Copy out each line of the material below that holds the string "summary".

+++++

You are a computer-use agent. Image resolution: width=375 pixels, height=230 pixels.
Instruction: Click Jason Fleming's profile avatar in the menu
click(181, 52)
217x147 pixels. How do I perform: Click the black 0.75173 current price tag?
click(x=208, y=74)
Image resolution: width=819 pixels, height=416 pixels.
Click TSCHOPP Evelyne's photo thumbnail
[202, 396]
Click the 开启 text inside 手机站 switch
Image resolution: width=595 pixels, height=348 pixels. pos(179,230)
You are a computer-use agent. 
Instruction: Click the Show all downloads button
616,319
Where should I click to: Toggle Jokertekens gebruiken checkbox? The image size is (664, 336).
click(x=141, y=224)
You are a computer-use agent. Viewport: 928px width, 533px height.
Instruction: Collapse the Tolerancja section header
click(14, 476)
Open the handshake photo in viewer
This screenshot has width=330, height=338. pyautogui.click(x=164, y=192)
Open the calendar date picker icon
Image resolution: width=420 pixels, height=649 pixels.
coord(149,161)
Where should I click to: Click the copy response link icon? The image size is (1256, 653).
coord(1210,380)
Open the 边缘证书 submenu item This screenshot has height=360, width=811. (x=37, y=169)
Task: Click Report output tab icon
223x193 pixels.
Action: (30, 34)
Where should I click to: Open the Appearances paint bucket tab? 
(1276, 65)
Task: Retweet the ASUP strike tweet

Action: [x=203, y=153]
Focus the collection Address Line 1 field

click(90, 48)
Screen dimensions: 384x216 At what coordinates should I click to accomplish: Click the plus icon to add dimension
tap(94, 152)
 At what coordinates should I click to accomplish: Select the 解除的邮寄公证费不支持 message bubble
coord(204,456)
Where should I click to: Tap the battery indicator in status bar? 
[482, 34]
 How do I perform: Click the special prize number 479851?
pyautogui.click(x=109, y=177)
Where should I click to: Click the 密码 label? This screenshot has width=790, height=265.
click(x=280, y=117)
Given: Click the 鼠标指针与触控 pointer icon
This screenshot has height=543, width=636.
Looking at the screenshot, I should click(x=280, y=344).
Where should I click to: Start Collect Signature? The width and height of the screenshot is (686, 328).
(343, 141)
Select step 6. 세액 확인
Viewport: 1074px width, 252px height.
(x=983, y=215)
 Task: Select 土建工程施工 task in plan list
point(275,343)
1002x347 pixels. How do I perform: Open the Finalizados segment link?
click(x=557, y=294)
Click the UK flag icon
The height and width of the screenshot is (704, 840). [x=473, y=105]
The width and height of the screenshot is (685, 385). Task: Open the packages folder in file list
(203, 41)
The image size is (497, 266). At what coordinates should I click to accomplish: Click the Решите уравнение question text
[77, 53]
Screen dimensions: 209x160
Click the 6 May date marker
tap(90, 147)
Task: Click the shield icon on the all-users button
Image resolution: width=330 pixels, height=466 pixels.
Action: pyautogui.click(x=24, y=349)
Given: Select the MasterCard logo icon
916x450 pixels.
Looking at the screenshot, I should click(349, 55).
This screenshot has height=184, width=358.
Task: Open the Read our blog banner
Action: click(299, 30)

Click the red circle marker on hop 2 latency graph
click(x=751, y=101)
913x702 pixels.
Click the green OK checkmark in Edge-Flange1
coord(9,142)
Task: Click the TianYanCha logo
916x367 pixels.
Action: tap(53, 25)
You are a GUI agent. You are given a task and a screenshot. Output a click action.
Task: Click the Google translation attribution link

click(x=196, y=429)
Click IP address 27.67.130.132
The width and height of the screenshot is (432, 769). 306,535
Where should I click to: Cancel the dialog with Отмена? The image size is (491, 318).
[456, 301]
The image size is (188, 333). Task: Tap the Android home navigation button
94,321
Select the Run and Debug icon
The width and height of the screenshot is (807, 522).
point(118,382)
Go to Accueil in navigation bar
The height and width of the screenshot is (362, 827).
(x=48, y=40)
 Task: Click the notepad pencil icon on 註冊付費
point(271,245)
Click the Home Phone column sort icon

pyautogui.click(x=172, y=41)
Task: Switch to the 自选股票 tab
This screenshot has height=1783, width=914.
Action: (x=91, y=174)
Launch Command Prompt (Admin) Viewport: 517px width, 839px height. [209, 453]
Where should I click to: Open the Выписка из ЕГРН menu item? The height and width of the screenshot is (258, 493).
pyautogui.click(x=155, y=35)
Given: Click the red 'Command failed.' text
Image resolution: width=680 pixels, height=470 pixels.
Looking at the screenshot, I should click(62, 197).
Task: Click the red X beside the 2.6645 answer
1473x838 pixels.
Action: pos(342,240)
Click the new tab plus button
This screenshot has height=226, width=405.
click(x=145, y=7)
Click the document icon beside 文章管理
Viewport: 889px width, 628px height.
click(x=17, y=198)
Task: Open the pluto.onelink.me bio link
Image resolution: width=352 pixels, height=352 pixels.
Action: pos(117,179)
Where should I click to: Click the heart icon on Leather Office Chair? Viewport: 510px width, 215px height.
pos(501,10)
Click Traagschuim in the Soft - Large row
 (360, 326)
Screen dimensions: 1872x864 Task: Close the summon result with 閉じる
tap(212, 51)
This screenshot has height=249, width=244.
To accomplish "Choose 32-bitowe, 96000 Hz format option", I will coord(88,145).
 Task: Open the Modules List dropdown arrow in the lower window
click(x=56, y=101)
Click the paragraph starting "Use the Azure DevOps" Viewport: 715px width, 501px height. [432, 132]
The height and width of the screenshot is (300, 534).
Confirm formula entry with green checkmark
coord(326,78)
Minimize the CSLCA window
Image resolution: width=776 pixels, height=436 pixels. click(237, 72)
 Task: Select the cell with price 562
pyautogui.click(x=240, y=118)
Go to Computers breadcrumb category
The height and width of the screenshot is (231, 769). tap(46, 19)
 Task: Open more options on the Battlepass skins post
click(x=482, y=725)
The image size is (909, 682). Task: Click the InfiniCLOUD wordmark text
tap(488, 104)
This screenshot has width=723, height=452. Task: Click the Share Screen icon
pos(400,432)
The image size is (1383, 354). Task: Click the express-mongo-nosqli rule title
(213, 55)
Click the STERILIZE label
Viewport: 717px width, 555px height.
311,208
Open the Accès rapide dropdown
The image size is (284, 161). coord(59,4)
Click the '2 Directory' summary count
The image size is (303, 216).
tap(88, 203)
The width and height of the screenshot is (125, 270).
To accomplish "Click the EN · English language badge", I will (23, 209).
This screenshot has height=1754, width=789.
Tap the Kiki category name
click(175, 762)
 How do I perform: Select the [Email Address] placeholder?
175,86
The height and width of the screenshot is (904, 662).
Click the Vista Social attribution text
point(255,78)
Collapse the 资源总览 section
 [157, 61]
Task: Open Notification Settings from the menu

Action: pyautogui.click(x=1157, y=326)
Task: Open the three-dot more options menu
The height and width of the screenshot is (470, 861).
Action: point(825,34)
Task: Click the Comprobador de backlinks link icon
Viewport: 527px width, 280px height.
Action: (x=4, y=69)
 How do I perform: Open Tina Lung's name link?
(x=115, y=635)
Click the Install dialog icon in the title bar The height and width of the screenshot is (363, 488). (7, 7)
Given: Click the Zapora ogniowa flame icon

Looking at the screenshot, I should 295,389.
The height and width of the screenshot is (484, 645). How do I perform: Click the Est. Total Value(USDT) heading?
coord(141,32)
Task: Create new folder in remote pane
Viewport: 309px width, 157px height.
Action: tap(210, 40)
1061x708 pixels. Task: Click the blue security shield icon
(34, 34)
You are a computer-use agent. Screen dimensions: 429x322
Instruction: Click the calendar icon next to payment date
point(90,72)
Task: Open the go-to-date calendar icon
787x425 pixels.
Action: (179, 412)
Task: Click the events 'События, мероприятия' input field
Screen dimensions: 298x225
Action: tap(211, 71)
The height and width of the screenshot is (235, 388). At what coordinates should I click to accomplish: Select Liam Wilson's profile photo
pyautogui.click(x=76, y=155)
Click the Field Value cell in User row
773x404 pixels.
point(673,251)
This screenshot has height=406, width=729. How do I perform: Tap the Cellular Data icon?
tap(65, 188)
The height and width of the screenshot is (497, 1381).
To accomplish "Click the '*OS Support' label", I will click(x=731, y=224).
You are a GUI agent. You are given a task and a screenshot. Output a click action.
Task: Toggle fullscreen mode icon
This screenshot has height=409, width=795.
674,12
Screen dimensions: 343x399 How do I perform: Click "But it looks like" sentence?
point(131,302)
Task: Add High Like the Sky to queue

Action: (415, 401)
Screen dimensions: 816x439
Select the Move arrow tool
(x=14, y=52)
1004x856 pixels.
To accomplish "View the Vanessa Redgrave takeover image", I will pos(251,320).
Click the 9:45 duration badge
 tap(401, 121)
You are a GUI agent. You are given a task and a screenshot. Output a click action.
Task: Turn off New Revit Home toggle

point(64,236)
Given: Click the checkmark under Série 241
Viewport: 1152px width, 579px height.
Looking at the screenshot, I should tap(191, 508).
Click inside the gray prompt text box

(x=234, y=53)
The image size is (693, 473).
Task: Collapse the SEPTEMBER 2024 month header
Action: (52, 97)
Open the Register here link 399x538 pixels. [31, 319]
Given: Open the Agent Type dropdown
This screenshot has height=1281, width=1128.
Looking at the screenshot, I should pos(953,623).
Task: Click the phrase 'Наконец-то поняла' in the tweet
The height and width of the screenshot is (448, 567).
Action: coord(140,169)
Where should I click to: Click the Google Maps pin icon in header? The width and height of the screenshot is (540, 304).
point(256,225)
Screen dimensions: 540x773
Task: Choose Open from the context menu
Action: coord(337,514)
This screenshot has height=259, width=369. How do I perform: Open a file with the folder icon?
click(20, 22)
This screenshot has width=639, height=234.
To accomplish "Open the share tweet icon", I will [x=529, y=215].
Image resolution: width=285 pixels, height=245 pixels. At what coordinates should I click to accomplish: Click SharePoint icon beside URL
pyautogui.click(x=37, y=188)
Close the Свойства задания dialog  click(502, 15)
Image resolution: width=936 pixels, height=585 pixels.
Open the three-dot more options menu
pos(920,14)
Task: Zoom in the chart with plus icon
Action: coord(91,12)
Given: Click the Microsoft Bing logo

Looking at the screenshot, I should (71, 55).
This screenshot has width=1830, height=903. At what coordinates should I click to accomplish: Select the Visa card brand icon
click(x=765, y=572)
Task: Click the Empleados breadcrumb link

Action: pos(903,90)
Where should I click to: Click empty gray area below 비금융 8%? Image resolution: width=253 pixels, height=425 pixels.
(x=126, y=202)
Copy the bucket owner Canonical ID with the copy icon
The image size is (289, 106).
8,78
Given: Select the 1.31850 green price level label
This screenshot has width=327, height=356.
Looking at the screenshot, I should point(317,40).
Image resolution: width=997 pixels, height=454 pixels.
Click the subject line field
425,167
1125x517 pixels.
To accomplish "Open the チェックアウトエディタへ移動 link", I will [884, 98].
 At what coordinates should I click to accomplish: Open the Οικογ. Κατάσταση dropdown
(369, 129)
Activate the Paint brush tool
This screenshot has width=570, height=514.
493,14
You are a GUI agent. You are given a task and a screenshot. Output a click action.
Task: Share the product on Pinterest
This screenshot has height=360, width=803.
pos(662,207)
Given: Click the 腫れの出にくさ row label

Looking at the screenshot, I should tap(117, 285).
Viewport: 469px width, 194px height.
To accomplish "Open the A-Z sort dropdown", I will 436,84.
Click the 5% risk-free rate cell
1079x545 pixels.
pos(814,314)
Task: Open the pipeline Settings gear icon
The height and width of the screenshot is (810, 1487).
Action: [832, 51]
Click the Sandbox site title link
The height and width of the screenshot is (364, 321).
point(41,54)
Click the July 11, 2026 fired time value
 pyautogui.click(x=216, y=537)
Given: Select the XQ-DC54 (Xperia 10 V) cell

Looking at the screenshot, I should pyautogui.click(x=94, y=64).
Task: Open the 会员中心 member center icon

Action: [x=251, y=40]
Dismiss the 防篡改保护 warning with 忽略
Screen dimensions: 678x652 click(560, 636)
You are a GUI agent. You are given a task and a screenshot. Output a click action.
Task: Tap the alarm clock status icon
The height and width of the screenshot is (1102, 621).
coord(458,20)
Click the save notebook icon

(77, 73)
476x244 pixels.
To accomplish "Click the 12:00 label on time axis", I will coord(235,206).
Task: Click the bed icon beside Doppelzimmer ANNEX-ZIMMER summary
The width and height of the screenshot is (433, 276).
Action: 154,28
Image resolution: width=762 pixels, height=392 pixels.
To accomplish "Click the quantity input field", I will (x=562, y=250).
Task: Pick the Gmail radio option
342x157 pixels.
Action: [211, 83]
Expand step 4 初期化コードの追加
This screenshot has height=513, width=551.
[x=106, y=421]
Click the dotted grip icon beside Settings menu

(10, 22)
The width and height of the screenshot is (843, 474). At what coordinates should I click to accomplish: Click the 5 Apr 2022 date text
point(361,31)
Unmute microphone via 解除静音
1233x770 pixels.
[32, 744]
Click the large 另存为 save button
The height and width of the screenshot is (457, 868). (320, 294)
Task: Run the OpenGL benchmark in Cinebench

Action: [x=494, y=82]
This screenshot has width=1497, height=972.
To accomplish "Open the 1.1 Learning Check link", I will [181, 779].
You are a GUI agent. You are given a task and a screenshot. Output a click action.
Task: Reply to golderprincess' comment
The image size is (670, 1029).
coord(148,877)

+++++

# [Response to the task]
Click the '2 Directory' summary count
Task: Click the bed icon beside Doppelzimmer ANNEX-ZIMMER summary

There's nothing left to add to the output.